Log InJoin 



8 Dumb Mortgage Moves

8 Dumb Mortgage Moves

Purchasing a home can be a stressful experience dealing with multiple parties and juggling finances to qualify for a mortgage. Most problems arise from not being properly prepared or anticipating additional expenses needed for closing. A little knowledge goes a long way when buying a home so avoid these dumb mortgage moves whenever possible.

1. Changing Jobs

To qualify for a mortgage most lenders require consistent employment of two years or more to prove stable income and the ability to make monthly payments. Keep this in mind if you're looking to purchase a home in the next 3 to 5 years.

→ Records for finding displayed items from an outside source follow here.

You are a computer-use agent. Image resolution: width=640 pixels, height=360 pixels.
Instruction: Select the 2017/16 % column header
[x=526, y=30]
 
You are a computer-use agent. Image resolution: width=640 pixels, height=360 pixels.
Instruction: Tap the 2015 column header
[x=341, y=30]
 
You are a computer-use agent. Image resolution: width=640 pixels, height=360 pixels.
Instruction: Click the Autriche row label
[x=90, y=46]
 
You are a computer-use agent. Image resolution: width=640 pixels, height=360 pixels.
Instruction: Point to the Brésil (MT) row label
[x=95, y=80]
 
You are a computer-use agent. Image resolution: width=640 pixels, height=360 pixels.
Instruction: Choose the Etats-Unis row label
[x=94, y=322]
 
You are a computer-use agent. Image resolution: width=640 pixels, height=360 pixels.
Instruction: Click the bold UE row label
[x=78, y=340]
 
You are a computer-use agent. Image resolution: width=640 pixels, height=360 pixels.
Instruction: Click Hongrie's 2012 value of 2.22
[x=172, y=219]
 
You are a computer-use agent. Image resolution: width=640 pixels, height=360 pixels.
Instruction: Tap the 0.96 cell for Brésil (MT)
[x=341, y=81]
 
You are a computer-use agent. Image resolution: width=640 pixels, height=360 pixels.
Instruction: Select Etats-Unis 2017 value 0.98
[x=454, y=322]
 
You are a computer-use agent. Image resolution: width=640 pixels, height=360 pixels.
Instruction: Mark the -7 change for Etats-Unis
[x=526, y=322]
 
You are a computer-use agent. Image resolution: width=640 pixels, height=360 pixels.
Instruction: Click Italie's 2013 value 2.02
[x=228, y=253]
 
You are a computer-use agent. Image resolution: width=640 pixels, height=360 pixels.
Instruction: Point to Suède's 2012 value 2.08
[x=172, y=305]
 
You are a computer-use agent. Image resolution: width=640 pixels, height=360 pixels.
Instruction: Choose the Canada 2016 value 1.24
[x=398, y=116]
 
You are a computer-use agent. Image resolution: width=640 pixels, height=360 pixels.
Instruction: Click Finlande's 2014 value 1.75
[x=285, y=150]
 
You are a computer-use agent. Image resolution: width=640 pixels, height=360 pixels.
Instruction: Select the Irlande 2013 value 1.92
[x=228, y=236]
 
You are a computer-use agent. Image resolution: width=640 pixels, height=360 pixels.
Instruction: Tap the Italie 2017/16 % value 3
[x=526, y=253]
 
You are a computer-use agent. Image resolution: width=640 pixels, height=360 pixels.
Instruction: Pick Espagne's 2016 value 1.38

Consider staying in your current job until after closing and then start job hunting.

2. Delaying Pre-Approval

There is nothing worse than finding your dream home and discovering later you don't qualify when applying for a mortgage. Prior to contacting a realtor or looking online, speak with at least three mortgage lenders and get paperwork started to pre-qualify. If you know how much house you can buy you can use that to narrow down the field when searching for homes.

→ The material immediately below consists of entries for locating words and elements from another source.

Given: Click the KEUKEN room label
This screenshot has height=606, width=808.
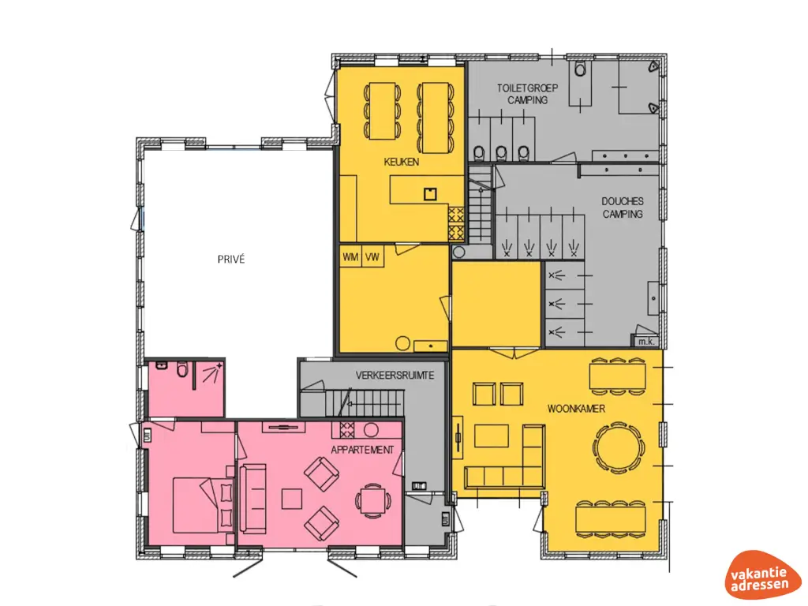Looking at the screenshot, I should [x=401, y=162].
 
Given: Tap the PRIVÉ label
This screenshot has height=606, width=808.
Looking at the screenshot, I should [x=231, y=259].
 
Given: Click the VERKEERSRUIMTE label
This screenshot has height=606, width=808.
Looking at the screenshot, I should [x=395, y=376].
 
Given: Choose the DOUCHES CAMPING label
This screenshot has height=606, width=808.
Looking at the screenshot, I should [x=623, y=208].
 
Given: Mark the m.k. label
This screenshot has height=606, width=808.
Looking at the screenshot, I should [x=645, y=341].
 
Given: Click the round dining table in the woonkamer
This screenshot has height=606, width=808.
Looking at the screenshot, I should [x=621, y=447].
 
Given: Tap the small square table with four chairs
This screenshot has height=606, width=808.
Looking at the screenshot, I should [x=371, y=499].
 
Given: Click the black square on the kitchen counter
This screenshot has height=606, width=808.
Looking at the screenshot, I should [x=430, y=193].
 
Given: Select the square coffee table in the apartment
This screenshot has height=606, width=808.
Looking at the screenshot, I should [x=293, y=499].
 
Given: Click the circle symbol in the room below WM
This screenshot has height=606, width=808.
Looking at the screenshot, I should [x=402, y=343].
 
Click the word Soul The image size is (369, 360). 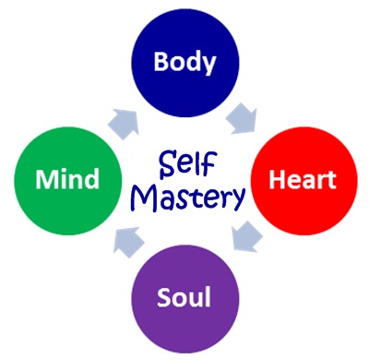point(184,298)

3. Not Comparison Shopping

Many potential home buyers will either contact their current financial institution where they have a checking and savings account or even worse let a builder determine which mortgage they select. There are normally dozens of banks and credit unions in a given metropolitan area so let your fingers do the walking and speak with a few loan officers. Be sure to ask about interest rates and closing costs when shopping around.

4. Having a Small Down Payment

The more money you put down the more options you have when selecting a mortgage. Conventional loans require a minimum of 20% down. While other loans like FHA and VA often require significantly less they normally come with PMI and higher interest rates. Also, the less you finance the more money you save in total interest while paying off the mortgage.

5. Ignoring Closing Fees

Closing fees when purchasing a home can equal 3% to 5% of total mortgage value. To minimize costs, do your research and find out which closing fees are negotiable or excessive and use this information when dealing with mortgage lenders and title companies. This is especially true in slower housing markets where realtors are fighting for a limited customer base and are willing to negotiate fees.

6. Not Knowing Your Credit History

Your overall credit history and credit score will ultimately determine what mortgage you qualify for and what interest rate you pay. Getting excited about buying a home and then finding out afterwards that black marks like charge-offs or repossessions prevent you from qualifying for a mortgage can severely alter your plans. Much like saving for a down payment, anticipate your future purchase date and take steps to repair your credit prior to looking for a home.

7. Not Locking In Rates

Mortgage interest rates fluctuate daily and can vary dramatically from lender to lender so when prequalifying for a mortgage, verify that the quoted rate is locked in for a minimum of 30 days. Some homes take longer to build than others and sometimes negotiations and closing dates get pushed out so save yourself additional interest payments by locking in a lower rate.

8. Overextending Yourself

Many home buyers make the mistake of finding out how much they qualify for and then looking for homes that hit their maximum amount for a mortgage. Overextending yourself financially and not anticipating future costs like remodeling in older homes or landscaping in newer homes may leave new home buyers financially strapped. Purchase a home which fits the current and future needs of you and your family but doesn't increase the risk of foreclosure if money gets tight.